2. Great journalism will live on. Leveson highlighted examples of superb investigative journalism which has taken place in Britain. The Guardian’s breaking of the phone hacking story, in the face of denial from News International and a dismissive Met, was testament to the profession at its best. These investigations are expensive, time-consuming and take courage and judgement to execute. Tightening up bad practice to stop some of the horrors aired at the inquiry is not going to stop these investigations. The press would, in my view, still be able to carry out such work.

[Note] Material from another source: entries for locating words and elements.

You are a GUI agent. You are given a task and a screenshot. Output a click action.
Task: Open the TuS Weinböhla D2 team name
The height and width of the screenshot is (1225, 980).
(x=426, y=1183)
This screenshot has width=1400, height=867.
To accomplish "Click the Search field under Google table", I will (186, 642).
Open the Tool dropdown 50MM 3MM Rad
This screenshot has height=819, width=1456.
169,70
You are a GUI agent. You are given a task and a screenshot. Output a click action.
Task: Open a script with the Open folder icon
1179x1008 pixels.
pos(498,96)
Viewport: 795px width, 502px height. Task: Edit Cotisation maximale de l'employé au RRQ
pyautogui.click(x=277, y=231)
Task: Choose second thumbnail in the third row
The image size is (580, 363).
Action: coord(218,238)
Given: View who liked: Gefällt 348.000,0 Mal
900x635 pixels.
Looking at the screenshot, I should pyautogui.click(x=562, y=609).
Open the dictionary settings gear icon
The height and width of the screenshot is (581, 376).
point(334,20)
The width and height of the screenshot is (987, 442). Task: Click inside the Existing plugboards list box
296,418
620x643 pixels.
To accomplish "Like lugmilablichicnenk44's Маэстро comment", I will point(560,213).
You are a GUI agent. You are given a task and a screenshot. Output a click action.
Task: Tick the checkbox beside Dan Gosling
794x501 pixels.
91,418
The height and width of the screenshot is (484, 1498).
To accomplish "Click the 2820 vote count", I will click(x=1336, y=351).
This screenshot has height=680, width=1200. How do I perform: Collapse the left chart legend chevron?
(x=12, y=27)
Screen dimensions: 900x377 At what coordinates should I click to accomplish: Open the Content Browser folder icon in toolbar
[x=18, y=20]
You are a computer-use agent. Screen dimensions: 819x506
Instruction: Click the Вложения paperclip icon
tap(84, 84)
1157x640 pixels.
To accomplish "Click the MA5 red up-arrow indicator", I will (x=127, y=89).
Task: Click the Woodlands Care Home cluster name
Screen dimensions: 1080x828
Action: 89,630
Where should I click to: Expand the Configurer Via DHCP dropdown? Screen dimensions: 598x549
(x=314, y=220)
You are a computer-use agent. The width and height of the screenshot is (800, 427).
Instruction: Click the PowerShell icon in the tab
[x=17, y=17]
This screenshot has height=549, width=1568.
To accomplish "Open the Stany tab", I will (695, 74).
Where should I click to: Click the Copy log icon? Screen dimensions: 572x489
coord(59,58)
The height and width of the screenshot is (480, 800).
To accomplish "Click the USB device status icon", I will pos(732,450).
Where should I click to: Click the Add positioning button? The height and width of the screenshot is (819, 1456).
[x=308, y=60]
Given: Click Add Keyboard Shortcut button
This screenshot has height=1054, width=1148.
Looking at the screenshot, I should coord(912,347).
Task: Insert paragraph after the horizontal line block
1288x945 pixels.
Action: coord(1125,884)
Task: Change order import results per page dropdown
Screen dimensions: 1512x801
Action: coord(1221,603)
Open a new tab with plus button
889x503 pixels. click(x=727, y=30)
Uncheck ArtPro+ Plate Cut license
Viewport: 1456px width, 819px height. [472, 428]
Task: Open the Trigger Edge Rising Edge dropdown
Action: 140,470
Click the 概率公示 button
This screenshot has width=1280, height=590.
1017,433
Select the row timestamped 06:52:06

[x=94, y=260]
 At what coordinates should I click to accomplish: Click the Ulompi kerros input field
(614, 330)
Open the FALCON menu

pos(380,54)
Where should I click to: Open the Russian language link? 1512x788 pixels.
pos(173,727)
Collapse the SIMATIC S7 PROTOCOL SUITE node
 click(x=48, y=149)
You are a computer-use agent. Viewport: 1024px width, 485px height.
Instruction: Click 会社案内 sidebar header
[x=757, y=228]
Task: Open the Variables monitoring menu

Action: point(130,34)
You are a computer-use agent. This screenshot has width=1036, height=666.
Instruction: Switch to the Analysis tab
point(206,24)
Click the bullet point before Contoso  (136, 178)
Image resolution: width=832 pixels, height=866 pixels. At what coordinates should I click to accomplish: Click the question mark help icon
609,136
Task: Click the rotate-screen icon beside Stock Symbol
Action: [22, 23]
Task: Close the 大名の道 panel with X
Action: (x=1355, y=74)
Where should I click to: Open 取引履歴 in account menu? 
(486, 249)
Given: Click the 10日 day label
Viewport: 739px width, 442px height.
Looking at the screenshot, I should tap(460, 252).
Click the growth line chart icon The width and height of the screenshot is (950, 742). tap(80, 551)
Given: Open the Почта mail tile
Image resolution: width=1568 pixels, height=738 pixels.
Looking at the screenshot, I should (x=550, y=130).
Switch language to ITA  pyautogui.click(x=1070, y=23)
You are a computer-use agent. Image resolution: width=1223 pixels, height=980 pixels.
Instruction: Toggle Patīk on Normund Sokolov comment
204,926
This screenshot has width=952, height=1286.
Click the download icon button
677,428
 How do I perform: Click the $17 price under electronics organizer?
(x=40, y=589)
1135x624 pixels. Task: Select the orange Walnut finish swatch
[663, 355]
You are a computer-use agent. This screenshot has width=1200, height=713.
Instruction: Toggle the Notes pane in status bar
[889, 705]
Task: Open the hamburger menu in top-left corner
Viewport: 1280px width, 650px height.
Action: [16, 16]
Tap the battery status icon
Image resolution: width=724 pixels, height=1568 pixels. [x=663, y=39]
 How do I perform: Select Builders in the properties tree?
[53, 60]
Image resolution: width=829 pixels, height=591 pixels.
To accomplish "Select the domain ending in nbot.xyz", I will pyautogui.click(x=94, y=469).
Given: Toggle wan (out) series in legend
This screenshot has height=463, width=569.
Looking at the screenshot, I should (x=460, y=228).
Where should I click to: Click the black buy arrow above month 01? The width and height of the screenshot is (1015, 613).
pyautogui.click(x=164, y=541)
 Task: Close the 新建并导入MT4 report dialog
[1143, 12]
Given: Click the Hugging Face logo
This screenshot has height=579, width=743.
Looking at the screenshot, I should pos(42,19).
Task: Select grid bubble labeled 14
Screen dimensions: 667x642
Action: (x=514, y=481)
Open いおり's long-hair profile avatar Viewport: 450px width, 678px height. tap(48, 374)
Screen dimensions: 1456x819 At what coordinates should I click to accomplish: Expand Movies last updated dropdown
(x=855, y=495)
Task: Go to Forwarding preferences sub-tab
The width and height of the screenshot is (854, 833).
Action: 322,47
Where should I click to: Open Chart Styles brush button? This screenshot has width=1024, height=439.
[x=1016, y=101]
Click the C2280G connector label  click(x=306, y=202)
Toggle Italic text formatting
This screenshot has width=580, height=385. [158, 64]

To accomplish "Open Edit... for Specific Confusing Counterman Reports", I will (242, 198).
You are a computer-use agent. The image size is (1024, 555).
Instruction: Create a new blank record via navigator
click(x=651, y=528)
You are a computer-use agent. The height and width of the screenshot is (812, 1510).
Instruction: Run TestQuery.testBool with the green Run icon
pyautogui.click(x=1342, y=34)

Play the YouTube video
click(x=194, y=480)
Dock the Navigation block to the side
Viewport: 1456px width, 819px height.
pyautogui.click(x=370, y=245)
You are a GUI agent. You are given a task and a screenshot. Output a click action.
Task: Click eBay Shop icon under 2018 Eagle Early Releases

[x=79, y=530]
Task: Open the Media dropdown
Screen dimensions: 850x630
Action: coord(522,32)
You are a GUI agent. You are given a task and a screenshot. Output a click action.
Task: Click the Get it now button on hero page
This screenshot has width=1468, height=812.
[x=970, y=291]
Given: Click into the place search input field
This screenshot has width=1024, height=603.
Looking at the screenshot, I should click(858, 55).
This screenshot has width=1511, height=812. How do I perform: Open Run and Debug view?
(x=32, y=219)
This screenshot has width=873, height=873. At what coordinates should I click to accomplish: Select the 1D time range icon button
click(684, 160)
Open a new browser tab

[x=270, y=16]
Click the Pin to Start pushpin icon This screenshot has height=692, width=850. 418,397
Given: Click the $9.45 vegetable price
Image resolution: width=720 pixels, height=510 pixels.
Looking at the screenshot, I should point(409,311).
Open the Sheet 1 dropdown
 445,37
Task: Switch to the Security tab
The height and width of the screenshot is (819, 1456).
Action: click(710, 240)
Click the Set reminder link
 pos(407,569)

3. The press could learn from PR. The public is ready for change. We don’t buy newspapers in the numbers that we used to and social media and online journalism is increasingly influential. Trust in the press has fallen massively. This should send a signal to newspapers to change their approach, but the response of the tabloids to the phone hacking scandal has been flat-footed and aggressive. Their strategy of denial, rather than saying sorry and setting out how they intended to rebuild trust, failed. How would The Sun have reacted if a bank or public body responded in the way News International did to the phone hacking allegations?

The media has a chance to grasp an opportunity here, change for the better and create an industry we can be proud of. It needs to catch the mood and demonstrate that it’s willing to change. It’s a long way back after today. As a supporter of a free and responsible press, I hope it can be achieved.